§ **DESCRIPTION OF THE TASK**
Quote the passage below about the changing public image of chess in full, word for word.
### QUOTED PASSAGE ###
Once a haven for the geeks and oddballs among us, chess has taken on a new and more positive valence in the modern social imaginary. Chess is marketed to parents as a propaedeutic to academic achievement for their children, and as a source of important non-cognitive skills like ‘grit.’ The current US Chess mission statement – “empowering people through chess one move at a time” – highlights the benefits of playing more than it does the game itself.

Today’s leading players also bear the signs of this shift. Top tournaments are broadcast live across the world via YouTube and Twitch, and the competitors explain their wins and losses with sage-like equanimity, their sponsorship deals prominently featured on their blazers. ‘Lesser’ Grandmasters and Masters are riding the e-sport wave towards exclusive streaming deals and video series. Scholastic chess has become a growth industry: coaches and camps proliferate, and it seems like half the players at big tournaments are juniors.
### MATERIAL PROVIDED ###
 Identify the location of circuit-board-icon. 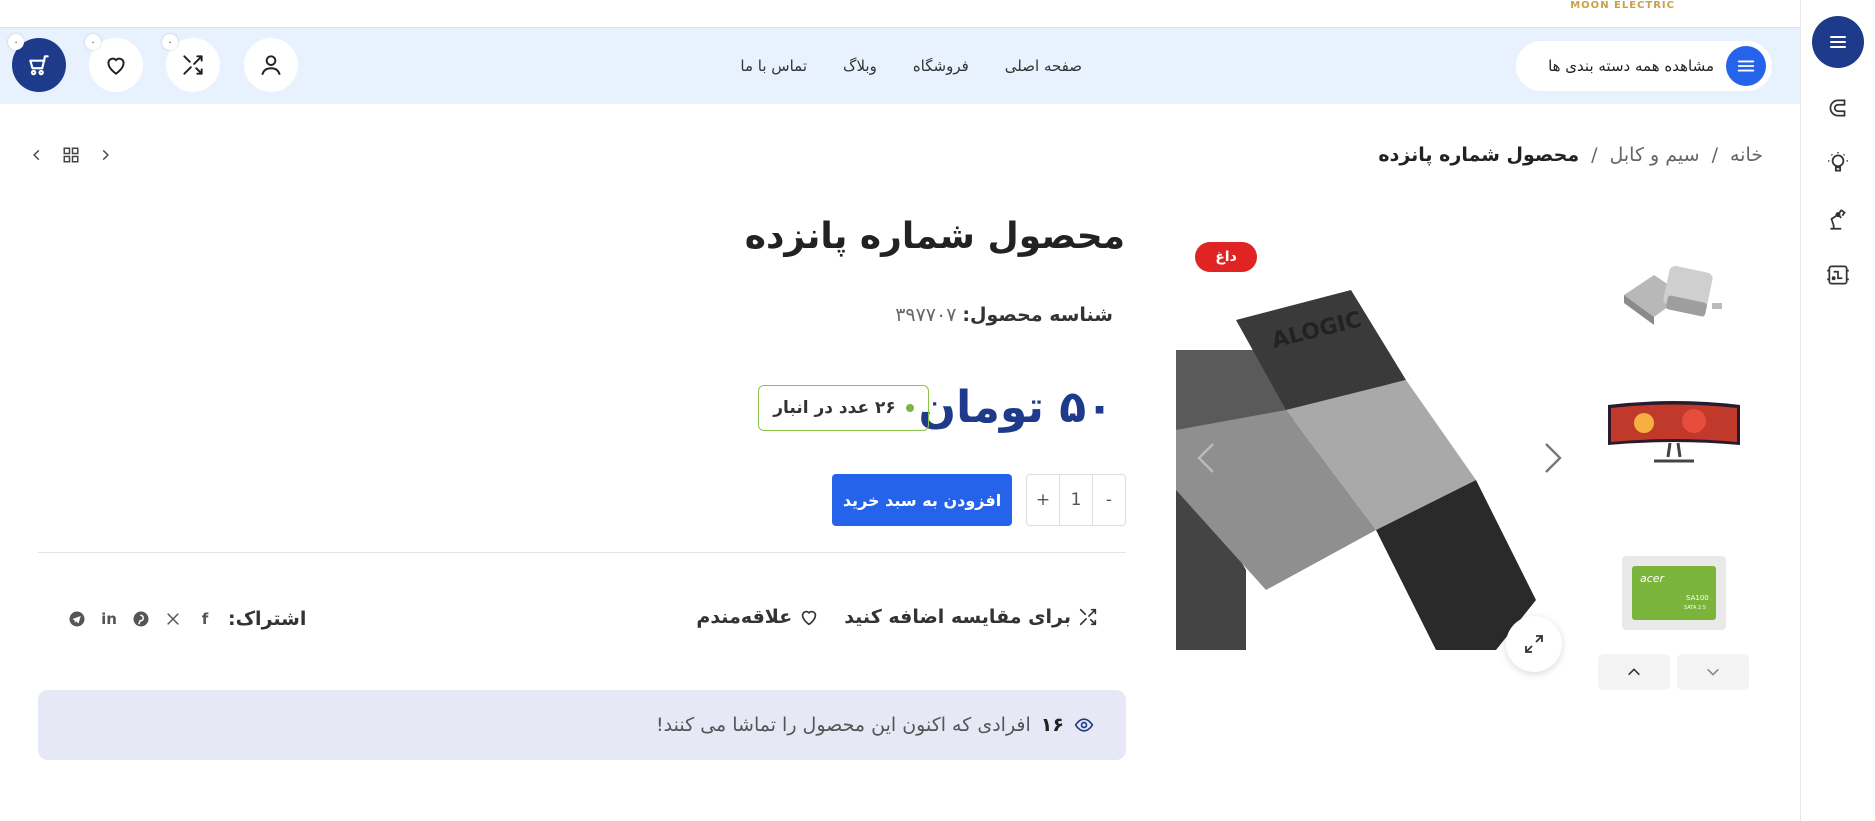
(1838, 275).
###
§ **REPLY**
Once a haven for the geeks and oddballs among us, chess has taken on a new and more positive valence in the modern social imaginary. Chess is marketed to parents as a propaedeutic to academic achievement for their children, and as a source of important non-cognitive skills like ‘grit.’ The current US Chess mission statement – “empowering people through chess one move at a time” – highlights the benefits of playing more than it does the game itself.

Today’s leading players also bear the signs of this shift. Top tournaments are broadcast live across the world via YouTube and Twitch, and the competitors explain their wins and losses with sage-like equanimity, their sponsorship deals prominently featured on their blazers. ‘Lesser’ Grandmasters and Masters are riding the e-sport wave towards exclusive streaming deals and video series. Scholastic chess has become a growth industry: coaches and camps proliferate, and it seems like half the players at big tournaments are juniors.